**Set task:** Starting at the line that contains "You are a GUI" and ending with the line that contains "point(206,35)", lay out the entries below as a JSON list of strings. Give each line its own string and leave out blank lines.

**Data supplied:**

★ ★ ★ ★ ★ ★ ★

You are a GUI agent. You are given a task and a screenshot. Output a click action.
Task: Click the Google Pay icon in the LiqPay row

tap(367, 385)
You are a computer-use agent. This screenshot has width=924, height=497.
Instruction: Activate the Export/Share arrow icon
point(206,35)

★ ★ ★ ★ ★ ★ ★

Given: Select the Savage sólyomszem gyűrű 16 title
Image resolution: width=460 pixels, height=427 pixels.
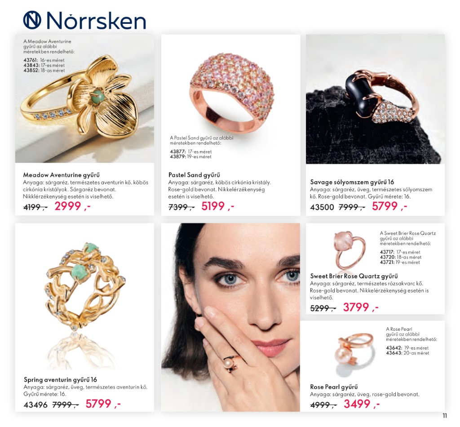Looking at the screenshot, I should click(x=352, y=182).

★ ★ ★ ★ ★ ★ ★

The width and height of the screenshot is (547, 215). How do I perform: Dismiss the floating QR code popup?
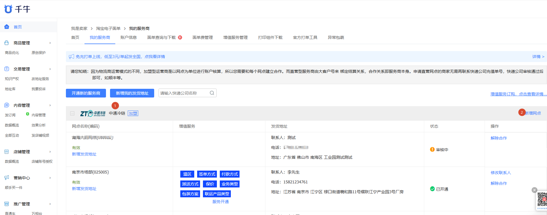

★ ★ ★ ★ ★ ★ ★

**The result:**
[
  "You are a GUI agent. You are given a task and a screenshot. Output a click action.",
  "Task: Click the Google Pay icon in the LiqPay row",
  "tap(367, 385)",
  "You are a computer-use agent. This screenshot has width=924, height=497.",
  "Instruction: Activate the Export/Share arrow icon",
  "point(206,35)"
]